Kamipun akhirnya tertawa terheran-heran dengan percakapan yang daritadi kami lakukan. Ditengah asiknya tertawa, Gracia tiba-tiba terdiam.
“Tapi, aku emang lagi gapunya orang yang aku sayang kok,” ucap Gracia secara pelan namun terdengar jelas di telingaku. Dia menundukkan kepalanya sebentar lalu menolehkannya ke jendela di sebelah kirinya.
Belum sempat aku bertanya ada apa dengan dirinya, terdengar suara nada dering ponsel yang nyaring. Itu dari handphone Gracia. Ada yang menelepon. Dia pun mengangkatnya dan aku hanya kembali fokus menyetir di jalanan yang masih cukup macet ini.
“Halo, kak Nju… Iya, lagi di jalan nih… Hah? Serius? Yaaahhh… Terus gimana dong? Oh… Yaudah deh… Iya, gapapa… dadah.”

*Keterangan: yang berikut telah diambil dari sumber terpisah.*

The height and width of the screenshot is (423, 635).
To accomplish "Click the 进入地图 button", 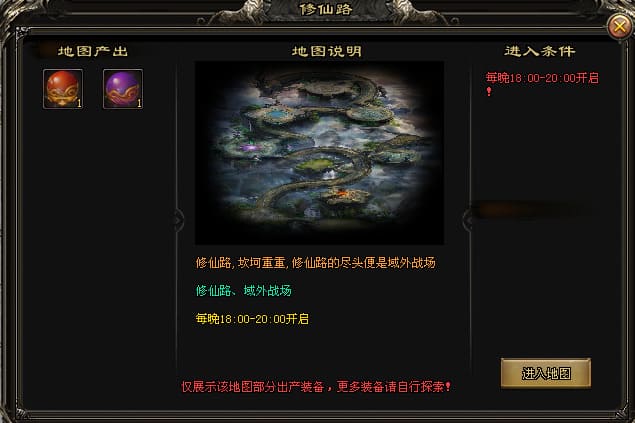I will tap(546, 373).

Gracia mematikan teleponnya dan menilai dari ekspresi mukanya, dia baru saja mendengar kabar yang tidak menyenangkan.
“Siapa?” tanyaku.
“Kak Shania,” jawabnya sambil memasang muka cemberut.
“Oh, lu tadi manggil dia apa? Nju?” tanyaku lagi.
“Iya, kan dia juga kadang dipanggilnya Shanju, kadang dipendekin lagi jadi Nju. Aku juga biasanya juga dipanggil Gre sih, kak,” jelasnya.
“Oh gitu. Terus kenapa Shania nelpon lu?”
“Heuh… jadi katanya dia mau pergi ada urusan jadinya aku gausah dateng ke rumahnya, gitu.”
“Oh, yaudah kalo gitu lu gua anter pulang aja yah?”
“Eh, jangan. Aku males kalau harus ngurusin berkas-berkasnya di rumah. Bawaannya suntuk nanti.”
“Umm… jadinya kamu mau kemana?” tanyaku.
“Di rumah kakak ada siapa aja?” Gracia balik bertanya.
“Oh, gua di rumah sendiri sih. Orang tua lagi ga disini. Kenapa emang?”
“Nah, yaudah. Kita ke rumah kakak aja yah.”
“Hah? Ngapain?”
“Please, ayolah kak. Aku ga ngerepotin kok. Cuman numpang beresin itu bentar aja,” ucapnya memohon sambil menunjuk barang-barangnya yang ada di jok belakang.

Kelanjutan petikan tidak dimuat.